Wooly Week is a huge part of the academic year and Woology is main headquarters for information and announcement. Wooldridge also uses it to give information about upcoming products or updates. How cool is that!?! What other curriculum/materials give you a direct line to the creator? It’s amazing. You need to go be a part of this group especially if you use Señor Wooly materials.
If you use Somos curriculum, it just makes sense to join this group right away! Martina and her staff created this to communicate with teachers and it has all kinds of good information and support. There are training opportunities like Facebook Live, announcements, and Q & A.
I know right now they are working on getting all the distance and flex learning materials out there. I mean you can send a message to Martina and her staff. You can read how people are implementing the materials. If you use Garbanzo, there is a whole other Garbanzo Facebook group for just that. Garbanzo is tied to the Somos curriculum. It is a newer learning site and there are updates all the time. You can go in there and it has information on the updates. It has you know especially since it’s a newer website she post you know new updates.
The CI lift-off Facebook group grew from the main Facebook group (iFLT/NTPRS/CI teaching). Ben Slavic and Tina Hargaden created the group. Tina and her staff plus other teachers using her curriculum post there and discuss all kinds of CI topics. Tina has a new curriculum, website and Youtube channel. She is giving away a FREE curriculum called Stepping Stones. Check it out on Teachers Pay Teachers. I’m excited about this new curriculum because it is a lot of what I’ve wanted to do. It makes a lot of sense to me, and I’m super excited to to jump in and see what all is available. She has some great things on there.
The last one I’m going to mention is very specific to Spanish teachers and even more specific, it is for Spanish teachers who are not native speakers like me.
Now you might say, “Aren’t there online translators for things like this?” Yes, there are but we all know with as many countries and people who speak Spanish, there are different interpretations.
There is different vocabulary. There are nuances and colloquial meanings. This is the place to post a question to native speakers to get a good idea of the complexity of the Spanish language.
What does this mean? Does this sound natural to you? I saw this in reading, and I didn’t really understand. What it was talking about?
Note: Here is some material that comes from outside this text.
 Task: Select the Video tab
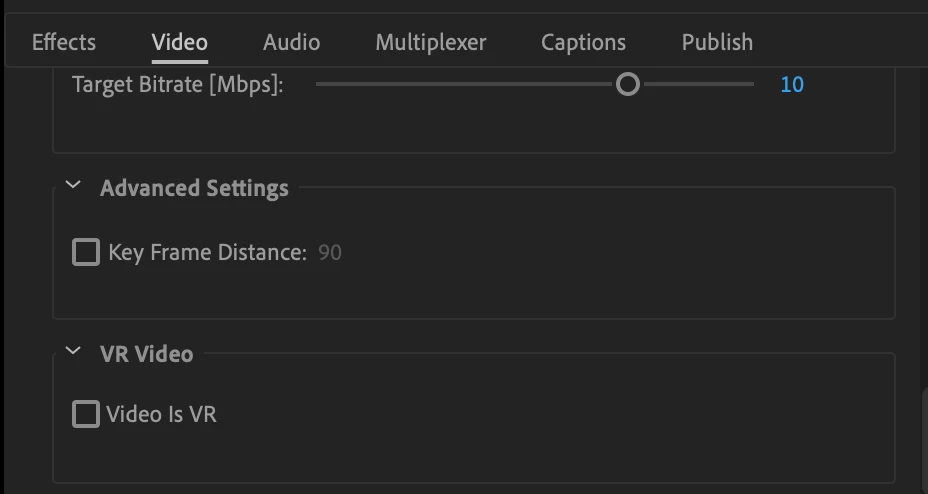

I want to use this word. You know i saw one earlier it was like? Is that considered rude in your country? Some people would say “Yes, that’s so crude!” and there are others who say “No that word is perfectly fine for that situation.”
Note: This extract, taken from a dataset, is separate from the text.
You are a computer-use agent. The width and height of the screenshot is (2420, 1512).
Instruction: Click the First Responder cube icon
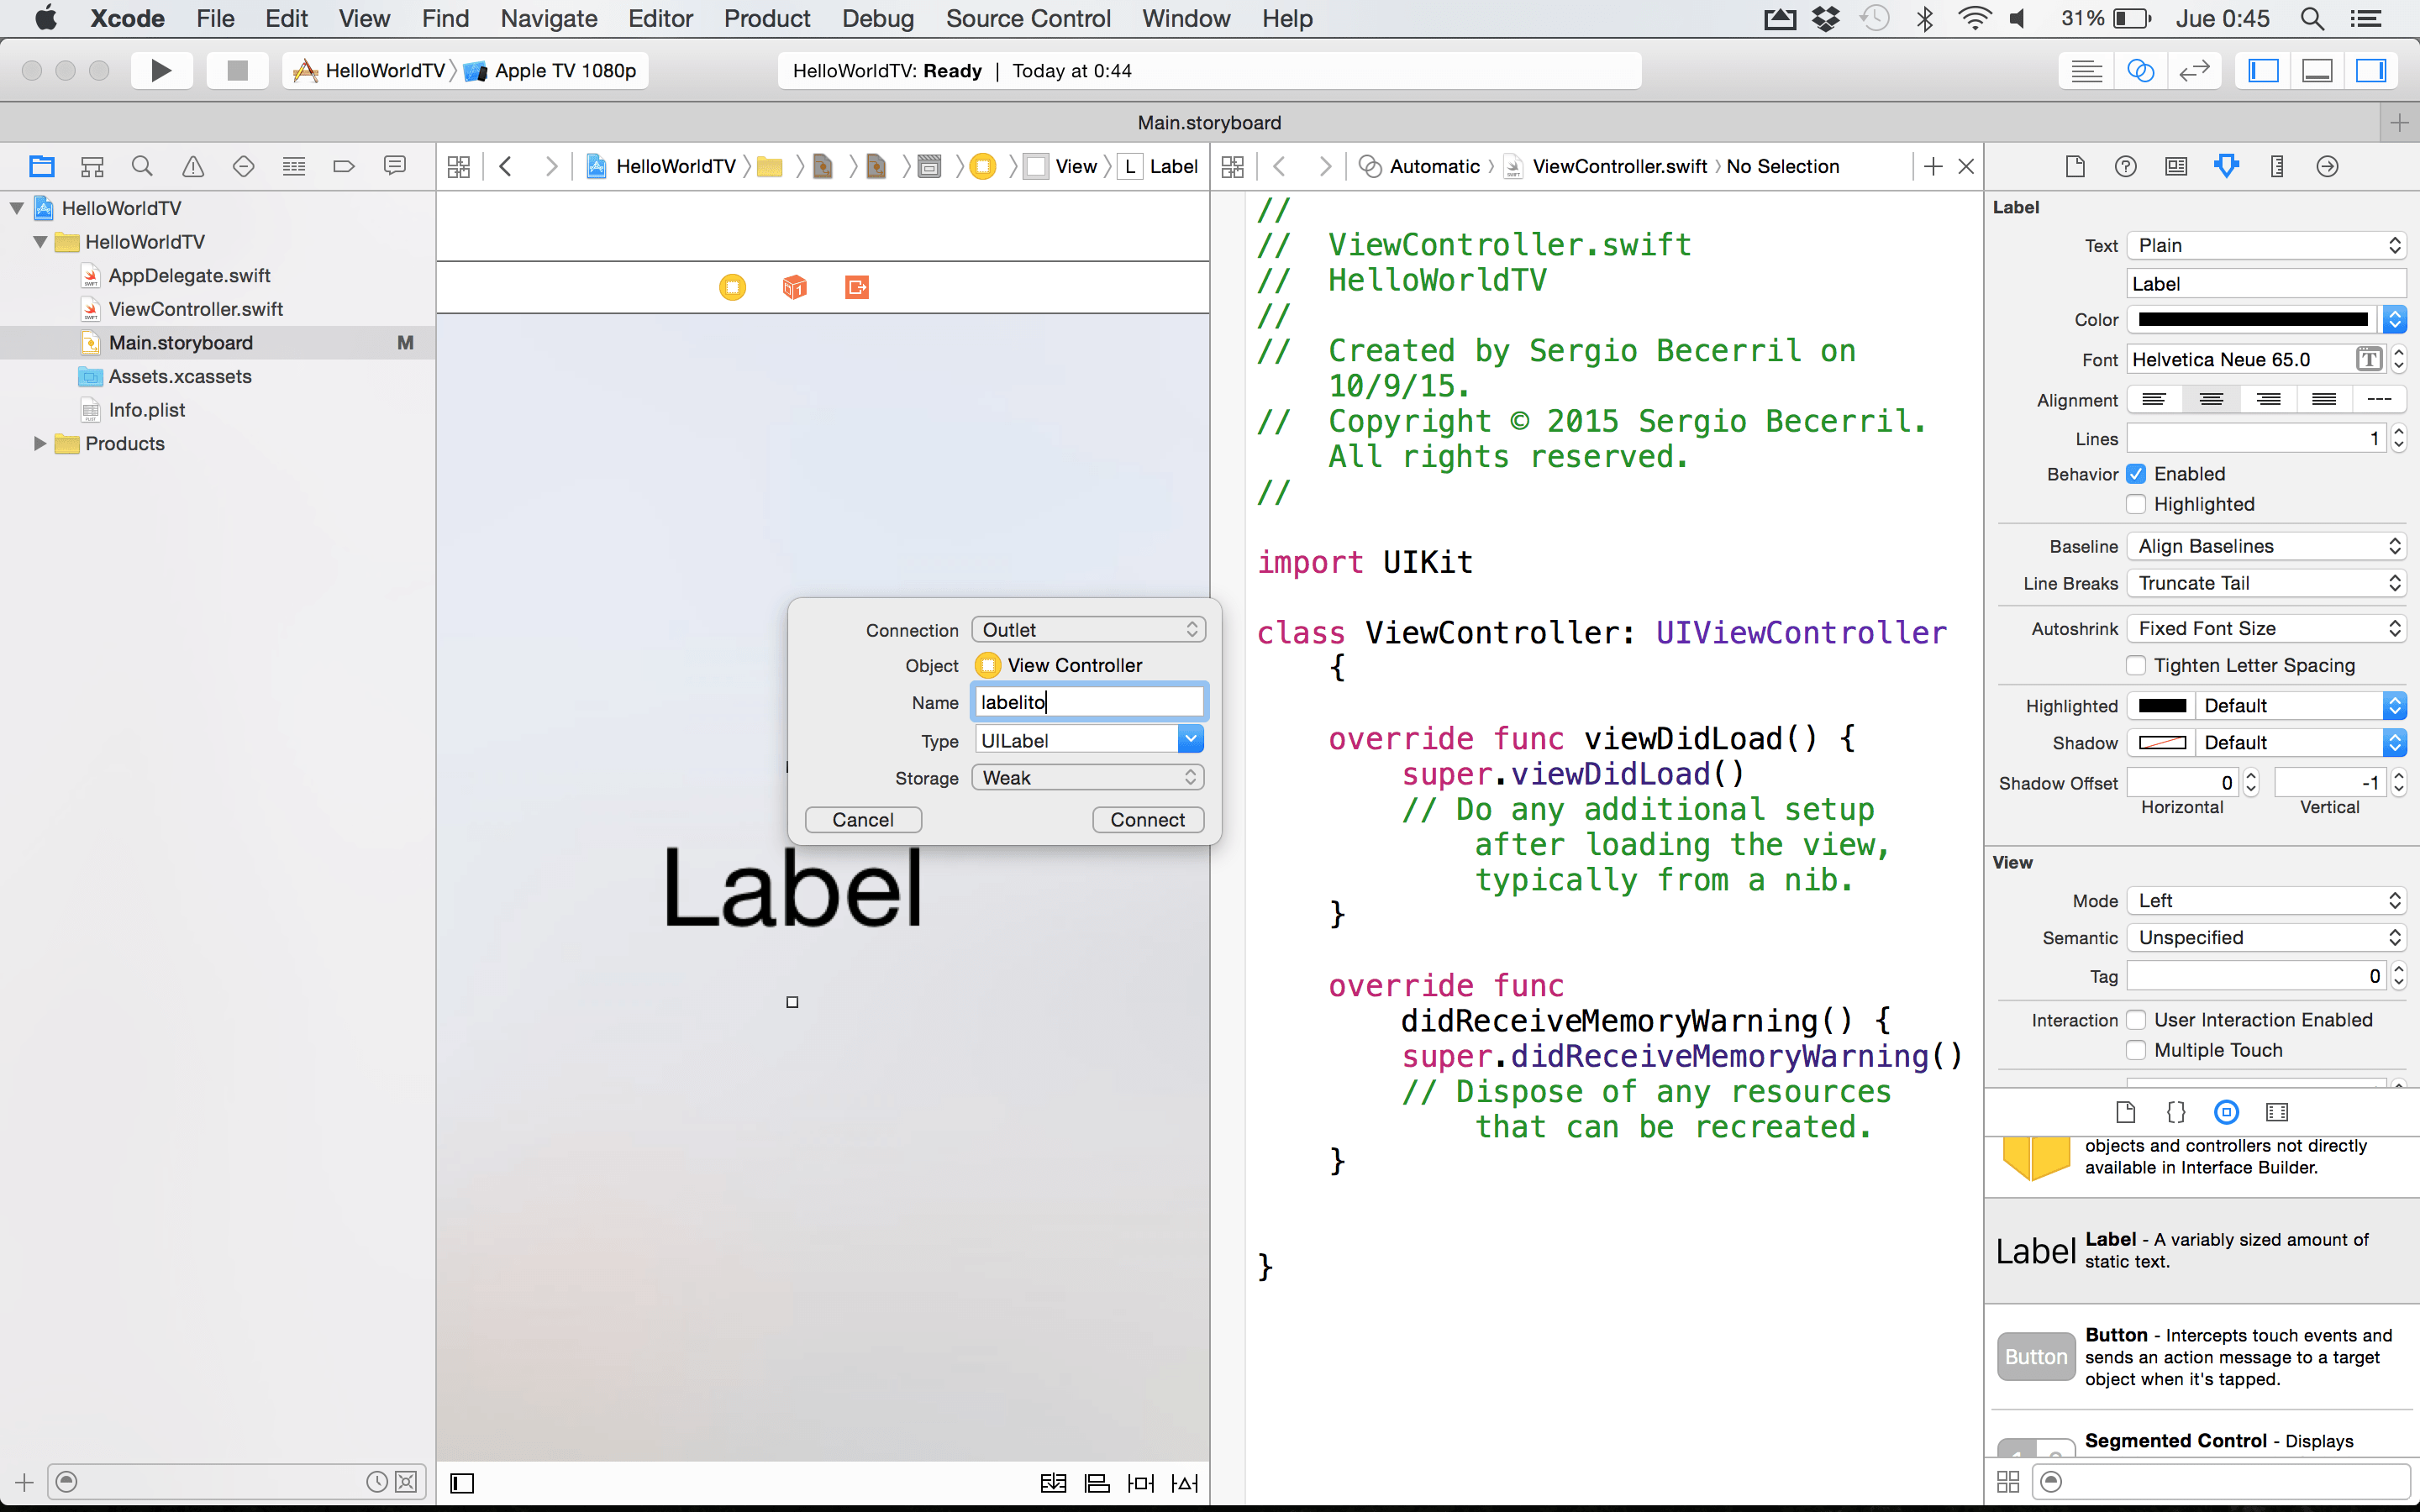(x=794, y=288)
So, you get to talk about the language and hear native speaker perspectives. Everybody is so kind and patient. I think non-native speakers sometimes are afraid to ask what a word/phrase means because they are worried about what would people think. Maybe they will think we’re not good at our jobs, but that just isn’t true. You’re only not good at your job if you’re not willing to self-reflect and ask for help. I had to put myself out there if I was ever going to be better.